Given exercise 1:
From the curriculum overview below, list every school subject that the description of the American curriculum names.
Given exercise 2:
Copy the stretch of the curriculum overview below from "With over 70" through "activities and projects.", keeping every word and punctuation mark unchanged.

Document section:

Cambridge International General Certificate of Secondary Education (IGCSE) curriculum

Cambridge IGCSE is a globally recognised educational program designed for students aged 14 to 16. It provides a high-quality international qualification with a wide range of subject choices. It also thoroughly prepares students for their future studies, after the age of 16.

It is renowned for its comprehensive curriculum and international recognition, aligning with the standards of the GCSE qualification in England. It caters to a diverse range of abilities, including students whose first language is not English.

With over 70 subjects, including 30 languages, and flexibility in subject combinations, it offers students a wide array of choices to tailor their education to their interests and future goals.

Cambridge IGCSE is recognised for prioritising learner-centred and inquiry-based learning, fostering creative thinking and problem-solving skills, making it effective in preparing students for the next stage in their education. 

Key Features:

  1. Wide Subject Choice: Over 70 subjects, including language options.
  2. Develops critical thinking and problem-solving skills.
  3. Adaptable: Offers both Core and Extended curriculum to suit different abilities.
  4. Accepted by universities and employers worldwide.
  5. Holistic Approach: Promotes all-around development through various activities and projects.

The American Common Core

The American curriculum is a well-structured and widely recognized educational framework, primarily designed to prepare students for success in college and the workplace. 

The curriculum is divided into three levels: Elementary School, Middle School, and High School. Each level is designed to progressively challenge students and develop their skills and knowledge in a wide range of subjects like English, maths, science, social studies and physical education.

Rows:
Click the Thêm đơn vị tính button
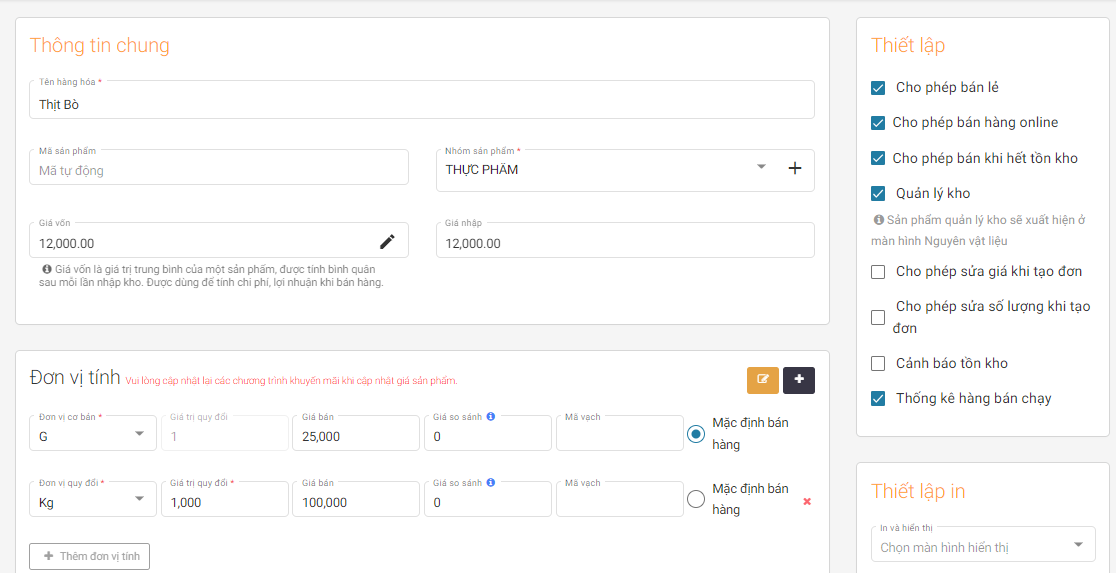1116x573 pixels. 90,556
---
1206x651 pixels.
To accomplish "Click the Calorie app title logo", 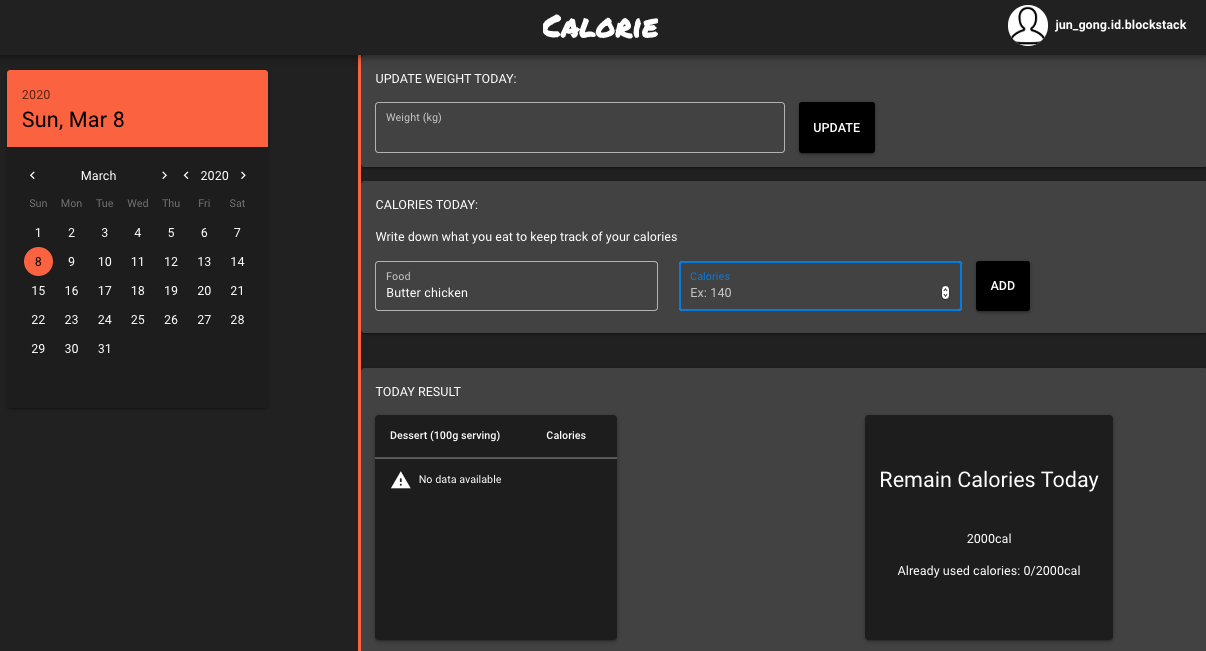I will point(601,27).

Expected answer 1:
English, maths, science, social studies, physical education

Expected answer 2:
With over 70 subjects, including 30 languages, and flexibility in subject combinations, it offers students a wide array of choices to tailor their education to their interests and future goals.

Cambridge IGCSE is recognised for prioritising learner-centred and inquiry-based learning, fostering creative thinking and problem-solving skills, making it effective in preparing students for the next stage in their education. 

Key Features:

  1. Wide Subject Choice: Over 70 subjects, including language options.
  2. Develops critical thinking and problem-solving skills.
  3. Adaptable: Offers both Core and Extended curriculum to suit different abilities.
  4. Accepted by universities and employers worldwide.
  5. Holistic Approach: Promotes all-around development through various activities and projects.